Année 2017-2018

Réforme de l’accès au supérieur et plan étudiants (Limoges)

Mettant en avant l’échec en premier cycle universitaire et les difficultés d’affectation dans le Supérieur lors de la rentrée 2017, les ministres Blanquer et Vidal organisent une réforme des affectations post-bac introduisant une sélection qui ne dit pas son nom. Or, les problèmes majeurs que rencontrent aujourd’hui les universités ne viennent pas d’APB mais d’un sous-investissement budgétaire majeur qui place les universités dans l’impossibilité d’accueillir et de faire réussir les étudiants dont le nombre est en forte croissance, du fait du baby boom des années 2000 (plus de 40 000 étudiants supplémentaires par an). Le gouvernement introduit ainsi une faille dans le principe du baccalauréat comme premier grade universitaire donnant accès à l’enseignement supérieur : outre la sélection qui existe déjà dans certaines filières, une autre se mettra en place à l’entrée des filières en tension, et pour les autres, l’inscription sera éventuellement subordonnée à l’acceptation par le candidat de dispositifs d’accompagnement - auto formation, cours de remédiation en ligne, particulièrement peu adaptés aux élèves en difficultés -. Pour finir, ce sont aux enseignants de Terminales que reviendrait la responsabilité de se prononcer sur chacun des voeux émis par les lycéens (10 voeux non hiérarchisés), un second prof principal devant être nommé à compter de décembre dans chacune des classes de Terminale.
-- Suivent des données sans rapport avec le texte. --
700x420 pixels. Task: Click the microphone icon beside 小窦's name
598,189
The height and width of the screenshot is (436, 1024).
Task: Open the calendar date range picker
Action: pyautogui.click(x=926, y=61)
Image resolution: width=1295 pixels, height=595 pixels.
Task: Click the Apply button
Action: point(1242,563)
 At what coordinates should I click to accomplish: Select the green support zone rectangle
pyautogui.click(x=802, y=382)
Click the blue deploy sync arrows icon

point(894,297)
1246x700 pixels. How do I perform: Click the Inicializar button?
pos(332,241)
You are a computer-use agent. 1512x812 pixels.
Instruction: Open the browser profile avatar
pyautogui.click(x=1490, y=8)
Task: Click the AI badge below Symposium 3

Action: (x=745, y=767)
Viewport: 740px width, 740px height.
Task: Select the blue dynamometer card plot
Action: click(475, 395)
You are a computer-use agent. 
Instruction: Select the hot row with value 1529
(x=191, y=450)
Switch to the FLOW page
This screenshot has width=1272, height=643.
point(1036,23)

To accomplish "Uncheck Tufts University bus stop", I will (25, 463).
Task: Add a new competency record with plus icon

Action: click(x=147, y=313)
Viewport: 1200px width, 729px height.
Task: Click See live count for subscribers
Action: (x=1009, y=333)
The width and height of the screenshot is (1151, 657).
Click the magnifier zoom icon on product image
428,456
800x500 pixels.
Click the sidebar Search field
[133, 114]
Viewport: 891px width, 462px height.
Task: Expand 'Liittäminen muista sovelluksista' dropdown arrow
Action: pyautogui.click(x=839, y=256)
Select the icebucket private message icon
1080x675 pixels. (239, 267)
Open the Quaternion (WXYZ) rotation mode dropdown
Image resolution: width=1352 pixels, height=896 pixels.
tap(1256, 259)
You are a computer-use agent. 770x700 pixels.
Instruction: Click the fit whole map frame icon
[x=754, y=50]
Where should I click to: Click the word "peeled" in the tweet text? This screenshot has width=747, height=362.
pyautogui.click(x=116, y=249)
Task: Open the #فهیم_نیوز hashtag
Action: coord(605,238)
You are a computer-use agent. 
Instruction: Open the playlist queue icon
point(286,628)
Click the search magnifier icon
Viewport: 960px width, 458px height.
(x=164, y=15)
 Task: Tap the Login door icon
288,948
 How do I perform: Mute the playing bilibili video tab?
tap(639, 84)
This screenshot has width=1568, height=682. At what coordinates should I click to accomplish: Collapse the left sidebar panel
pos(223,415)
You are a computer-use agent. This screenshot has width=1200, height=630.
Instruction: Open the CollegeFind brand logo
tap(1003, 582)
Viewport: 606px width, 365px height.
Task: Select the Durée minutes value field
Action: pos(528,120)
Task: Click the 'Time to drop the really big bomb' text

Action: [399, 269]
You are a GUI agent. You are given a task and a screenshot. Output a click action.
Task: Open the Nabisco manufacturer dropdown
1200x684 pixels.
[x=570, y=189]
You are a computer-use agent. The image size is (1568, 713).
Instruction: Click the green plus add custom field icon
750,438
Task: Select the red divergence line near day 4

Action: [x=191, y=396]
Au-delà de la charge de travail dévolue aux enseignants, c’est une forte responsabilité qui leur sera transférée alors qu’ils ne peuvent être au fait de tous les attendus des différentes formations de l’enseignement supérieur. Le SNES-FSU dénonce l’éviction des psychologues de l’EN de l’ensemble du processus. Par ailleurs, les enseignants seront mis en situation de faire un pré-tri contestable. Ce que le SNES-FSU demande c’est l’augmentation du nombre de places en CPGE, BTS et en IUT, ainsi que l’augmentation du budget de l’enseignement supérieur pour permettre l’accueil de tous, en prenant en compte la spécificité des parcours.